In 1963, fear that the National Party (the historic conservative party) would not win the upcoming elections resulted in a military coup led by Air Force Colonel Oswaldo Lopez Arellano and supported by the traditional agrarian bourgeoisie. Lopez Arellano played an important role in Honduras during the next 12 years. He was the loyal implementer of conservative National party policies from 1963 to at least 1967, the year peasant pressure moved him closer to the progressive bourgeoisie and young military officers in sporadic support of agrarian reform that would modernize the countryside.

Renewed interest by the authorities in agrarian reform in 1967 resulted from pressure from below. Under the threat from ANACH of a hunger march on the capital, Lopaz Arrellano agreed to institutional changes which allowed land reform to occur (Posas 1979: 49-50). Beginning with the massive occupation of the Hacienda Ganchias, INA (the National Agrarian Institute, established under the Alliance for Progress-instigated agrarian reform law in 1962) intervened on the side of peasant squatters by purchasing the land and distributing it to them. That was the mechanism that was to be the principal means of land reform for the next 8 years (Posas 1979: 50). The government authorized the sale of bonds on behalf of INA in 1968, thus insuring INA’s ability to purchase land on behalf of peasants (Posas 1979: 55).

In 1968, ANACH began organizing in southern Honduras, which nudged the Christian peasant union toward stronger support of land reform.

While Sandoval, the director of INA, supported the agrarian reform, he (lid not play a progressive role in dealing with Salvadoran peasants who in many cases had lived in Honduras many years. The agrarian reform law provided that only Honduran citizens could receive title to land.
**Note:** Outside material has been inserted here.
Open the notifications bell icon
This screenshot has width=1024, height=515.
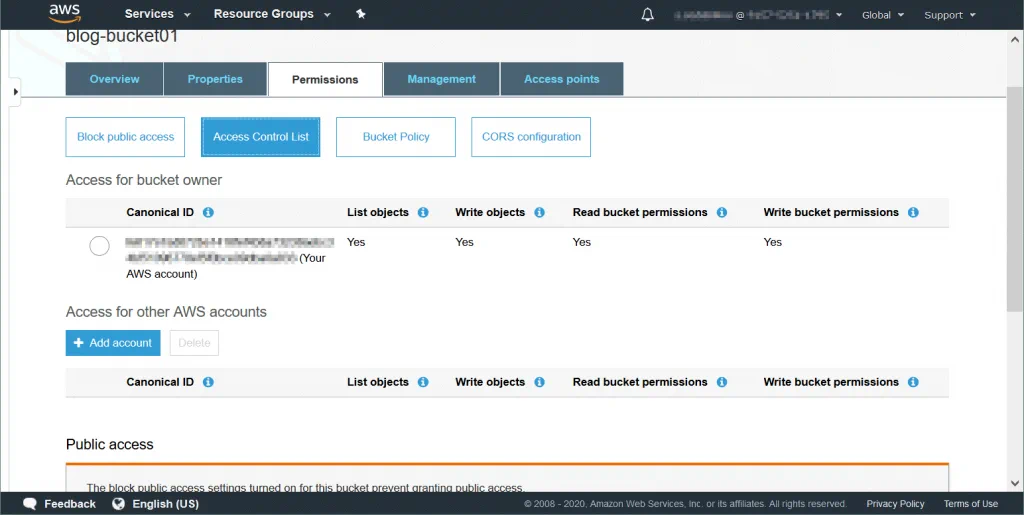coord(648,14)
In the process of regularizing land titles, Sandoval in April, 1969, declared that INA would immediately order Salvadoran peasants without proper title to leave the country. As one observer remarked, “Engineer Sandoval found it easier to take land from the Salvadoreans than from the landlords” (Anderson 1981: 91 -92). The 100-hour war between El Salvador and Honduras in June 1969 tipped the balance in favor of reform. Defeat of the Honduran troops during the short conflict revealed an inefficient, backward, corrupt command structure. As Bolivia’s defeat by Paraguay in the Chaco War encouraged Bolivian nationalism, so the Honduran defeat paved the way for increasing the influence of a group of younger officers who drew their inspiration (and in some cases, training) from the military reformers in Peru and Panama. Many of the older, corruption-tainted officers were purged (Volk 1981: 16). The agrarian reform moved forward in fits and starts. Organized pressure from the peasants was necessary to insure that reform continued (see Posas 1979: 66-69 and 73-76).
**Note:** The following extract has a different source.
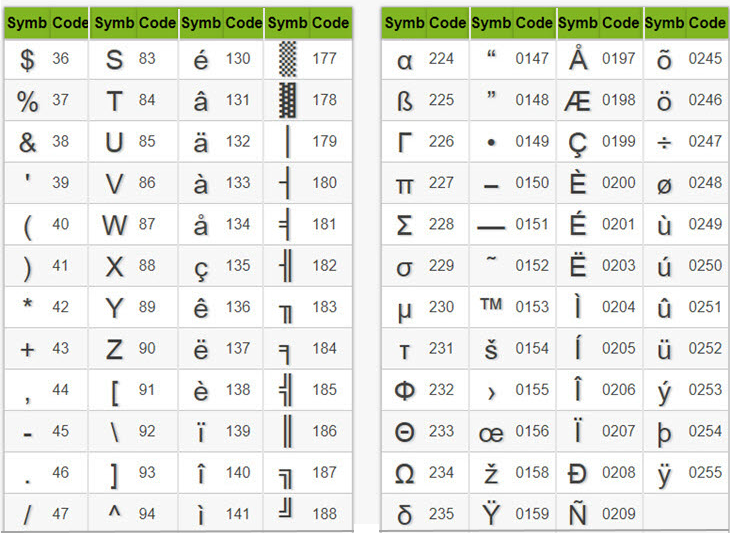Click the code 0153 cell
730x538 pixels.
point(532,307)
In April 1975, President Lopez Arellano fell from power as a result of the bribery scandal in which United Brands paid Honduran officials to undercut the Union de Paises Exportadores de Banano (UPEB), the banana equivalent of OPEC. The government’s resolve to continue the agrarian reform weakened. Wariness by the church hierarchy toward the agrarian reform movement grew, stemming from pressures and violence from landowners (White 1977: 296-297). Two priests were killed by landowners in Olancho in June 1975. An alliance of the two main peasant unions and the federation of peasant cooperatives established with U.S. AID assistance, established in October 1975 (Posas 1979: 8), kept the agrarian reform alive for more than a year longer. During the reform period of 1973-76 some 142,000 hectares of land was expropriated benefiting 45,000 families. Besides providing land to individual peasants, INA established 900 peasant collectives.
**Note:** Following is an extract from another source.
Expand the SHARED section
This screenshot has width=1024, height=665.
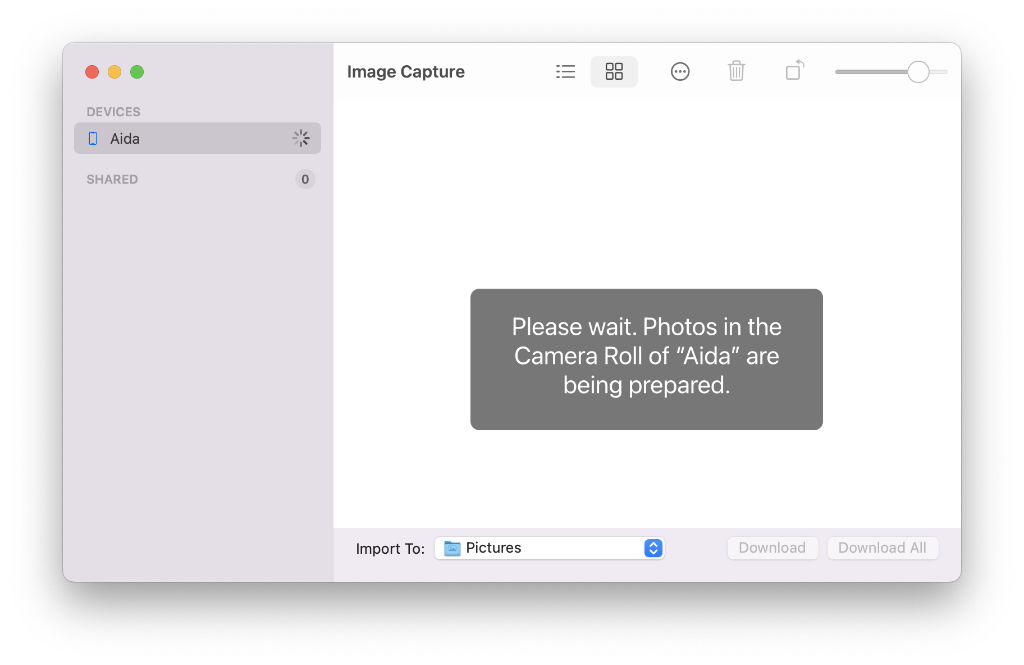click(x=112, y=180)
Posas puts the end of reform at early 1977, when conservatives, with some assistance from United Brands, blocked INA’s proposed expropriations (Posas 1979: 83 and 84). Simultaneously, the government of General Melgar Castro developed “a clear policy of wage limitations and repression of the leadership of the popular class-based organizations” (Posas 1980b: 74). Thus concluded the period of agrarian reform.

In summary, Honduras did not go through a liberal period; the traditional domestically oriented terratenientes maintained hegemony until 1950. The post-war diversification of export agriculture, growth of the rural population, and the attendant conflict over land set the pattern for a major confrontation between traditional and modern economic sectors–with landowners and the banana companies on one side, and peasants and the rural proletariat on the other.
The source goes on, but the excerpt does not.